Genealogia da moral segundo Burgess

No filme, a questão moral é a do embate entre Alex, o indivíduo, e o Estado, que o condiciona a ser bom

ANTONIO GONÇALVES FILHO,

09 de novembro de 2012 | 19h13

Assistir ao filme Laranja Mecânica, de Stanley Kubrick, em Nova York, há 40 anos, foi para o inglês Anthony Burgess (1917-1993) uma experiência incomum, conta o escritor num dos textos que complementam a edição especial dos 50 anos do romance pela Editora Aleph, ao lado de uma entrevista inédita sua e do ensaio A Condição Mecânica, de 1973, reproduzido acima e publicado antes na edição de 4 de junho passado da revista The New Yorker. Burgess, que, em 1972, começava a escrever um livro sobre a vida de Cristo, saiu do filme com a certeza de que Kubrick havia feito uma "reinterpretação radical" de seu livro.

O filme, com efeito, caminha em outra direção, até porque adota como referência a edição americana, que suprime o último (21.º) capítulo da obra, sobre a reabilitação do jovem Alex e seus planos para o futuro – encontrar uma boa garota para ser a mãe de seu filho e casar. A juventude, diz o próprio Alex na penúltima página, "precisa acabar". Ela, afinal, significa o que Shakespeare diz no terceiro ato de Conto de Inverno: apenas uma passagem para a maturidade que seria melhor esquecer.

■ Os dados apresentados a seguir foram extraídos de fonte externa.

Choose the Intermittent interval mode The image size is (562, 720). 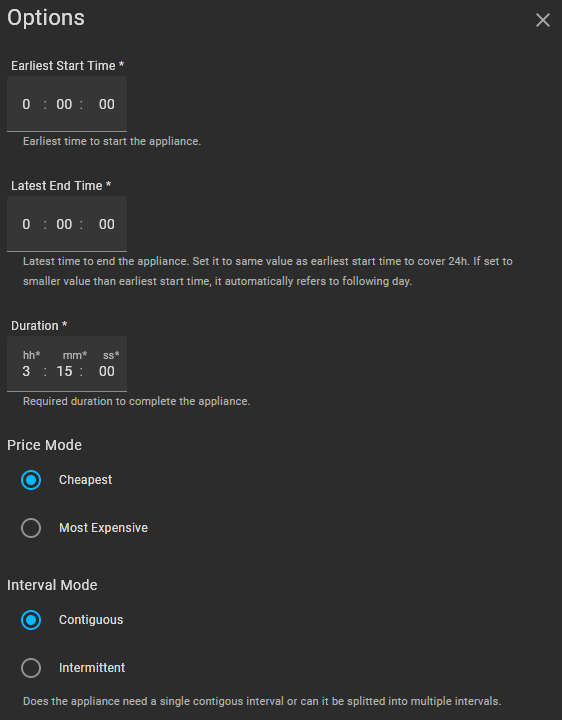point(31,668)

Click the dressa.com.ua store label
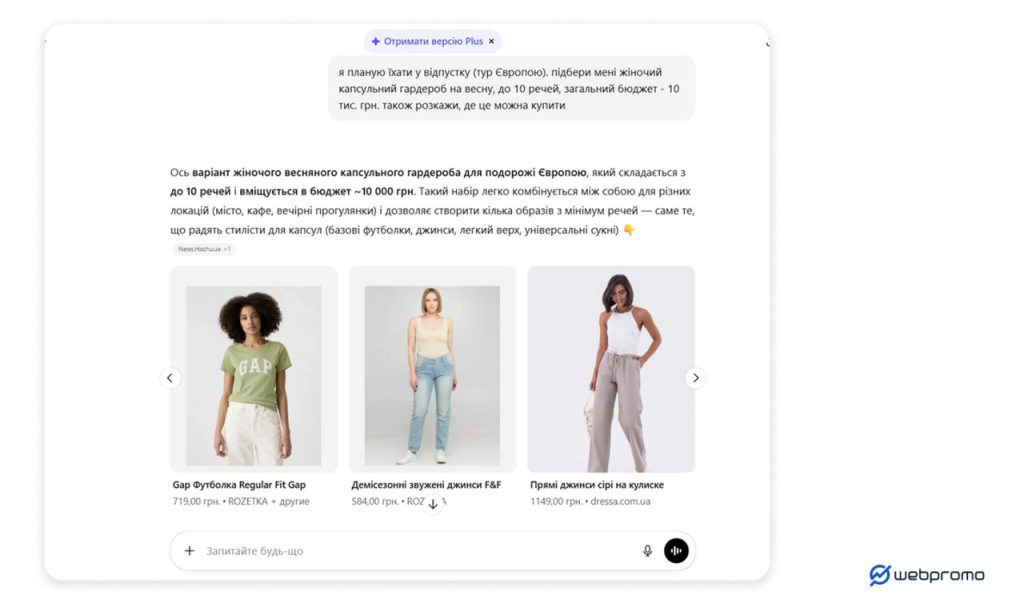620,502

O delinquente Alex tem bons motivos para desejar esquecer sua juventude. Sociopata violento, só usa sua energia para chutar, espancar, estuprar, esfaquear, humilhar e destruir. O leitor mal termina de ler as primeiras páginas do romance e Alex, um garoto de 15 anos, acompanhado de um trio infernal, já cometeu mais crimes do que suporta o Código Penal. Adepto da ultraviolência, Alex, esse avô dos punks e skinheads, é o próprio narrador de sua história, passando por cima do autor para impor sua genealogia da moral, em tudo contrastante com a formação agostiniana de Burgess.

Nos anos 1960, preocupado com a criminalidade crescente na Inglaterra, ele se dispôs a analisar o comportamento antissocial de jovens violentos, revoltados com os rumos do mundo no pós-guerra. No texto Geleia Mecânica (incluído no livro e publicado em 1972, ano em que saiu Laranja Mecânica), o escritor assume que sua intenção, ao escrever a obra, era mesmo a de que ela fosse "uma espécie de tratado, até um sermão, sobre a importância do poder de escolha".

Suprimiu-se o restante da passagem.